# Records from a collection:
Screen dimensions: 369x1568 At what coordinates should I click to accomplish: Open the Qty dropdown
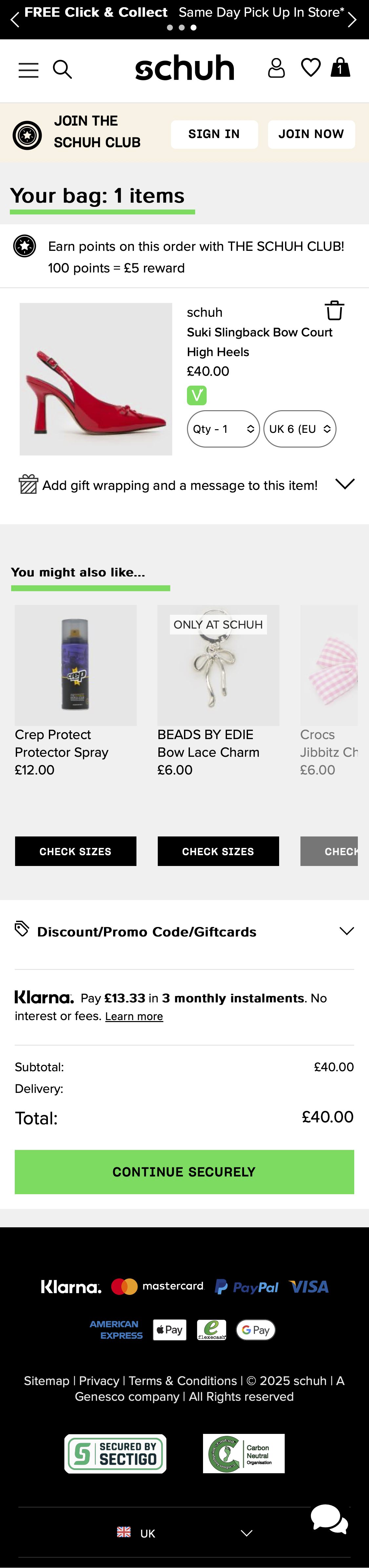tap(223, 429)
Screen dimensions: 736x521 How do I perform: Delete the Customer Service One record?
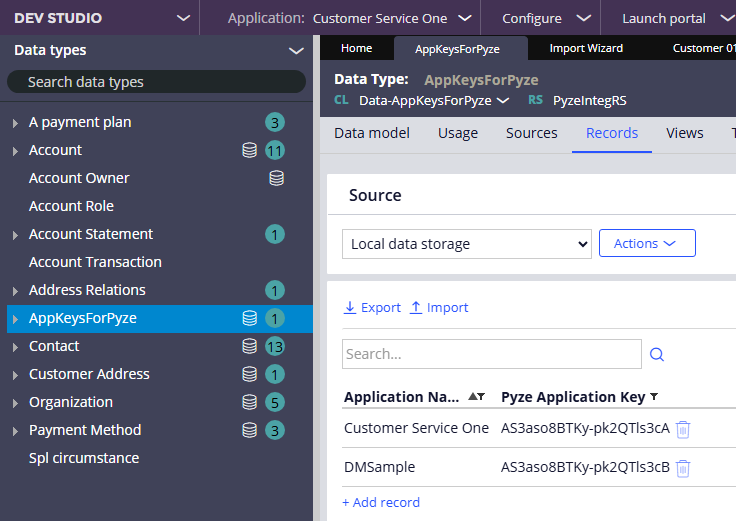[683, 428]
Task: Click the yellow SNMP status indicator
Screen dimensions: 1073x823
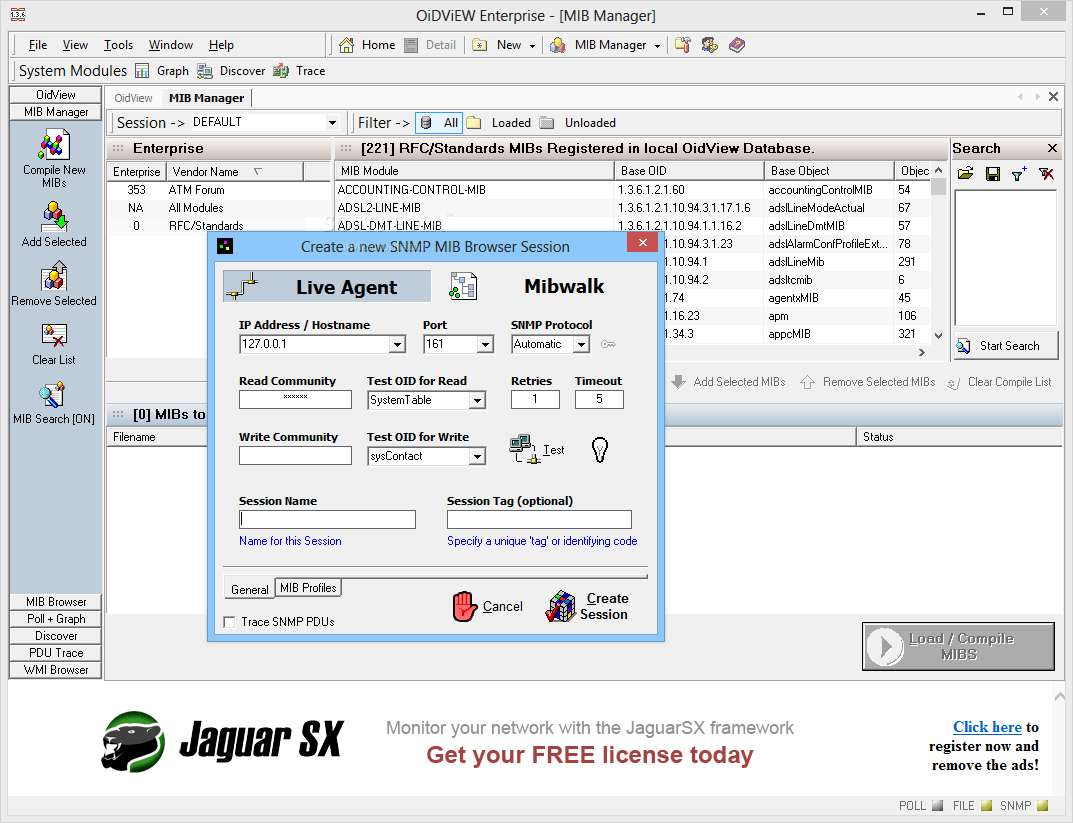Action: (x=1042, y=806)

...

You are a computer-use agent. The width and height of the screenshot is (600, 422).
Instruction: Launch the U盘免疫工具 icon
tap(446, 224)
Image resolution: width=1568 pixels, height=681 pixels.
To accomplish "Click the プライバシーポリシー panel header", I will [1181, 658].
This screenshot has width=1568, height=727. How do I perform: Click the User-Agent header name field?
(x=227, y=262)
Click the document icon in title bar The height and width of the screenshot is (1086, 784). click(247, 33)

# Exercise:
Only the lines above starting with the line with "Screen dimensions: 369x1568" and going on through the line with "Task: Click the yellow SNMP status indicator" belong in the answer; repeat them exactly, minus any picture.

# Written answer:
Screen dimensions: 369x1568 At what coordinates should I click to accomplish: Open the Qty dropdown
tap(223, 429)
Screen dimensions: 736x521 How do I perform: Delete the Customer Service One record?
[683, 428]
Task: Click the yellow SNMP status indicator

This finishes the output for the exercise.